Amador Aranda Gallardo dijo...

Porque es otro blog, uno que me he abierto sólo para relatos.

Capitán Alatriste dijo...

Anda, es verdad, no me había dado cuenta. Puedes utilizar las etiquetas también, para agruparlos.

. dijo...

En una parte del relato, en la parte en la que ella lo ve a el con Carlos y abrazado de otra mujer... ¡lo he visto Amador jaja! ya le había puesto banda sonora yo a ese momento si fuese en una pelicula... esa gran canción del genial contador de historias Neil Hannon, "Our mutual friends"... aunque la historia sea diferente a la de la cancion pero bueno... si encaja con el final de la cancion...

A mi me ha gustado tambien este, aunque menos que el anterior. Eso si, me gustan las historias tragicas pero intensas como tu relato, como "Our mutual friends", como la peli "Tu vida en 65 minutos"...

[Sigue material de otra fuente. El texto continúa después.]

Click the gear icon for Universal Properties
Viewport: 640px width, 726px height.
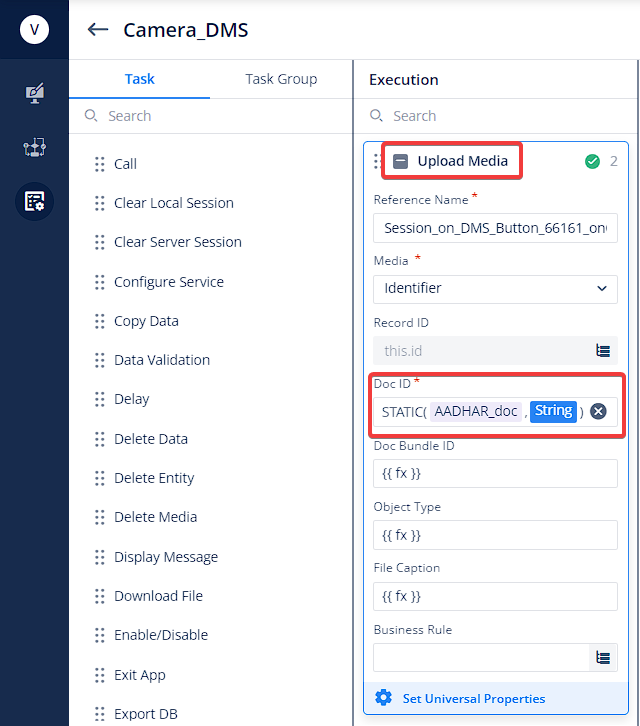pyautogui.click(x=383, y=697)
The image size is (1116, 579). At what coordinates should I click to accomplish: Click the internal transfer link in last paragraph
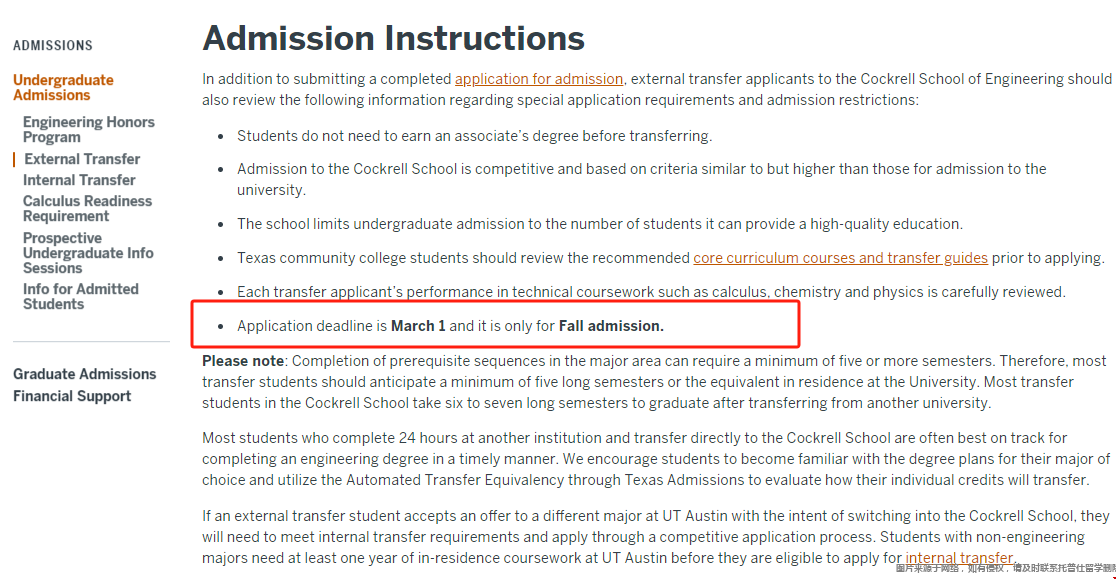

Amador Aranda Gallardo dijo...

Me alegro que te guste, que le pongas música, jeje. Es raro, pero a éste relato le eché como diez veces más horas que al otro, pero claro, ya he escrito muchos relatos entremedias, y eso, pues da oficio...en fin. A mi también me gustó mucho Tu vida en 65 minutos...es muy bonita. un saludo.

mykelangelo dijo...

muy bonito, creo que lo había leido ya hace tiempo...

el suicidio es algo muy personal. pienso que la gente que lo hace no depende demasiado en realidad de las circunstancias, por lo menos no de las más inmediatas. debe ser todo un proceso de vida.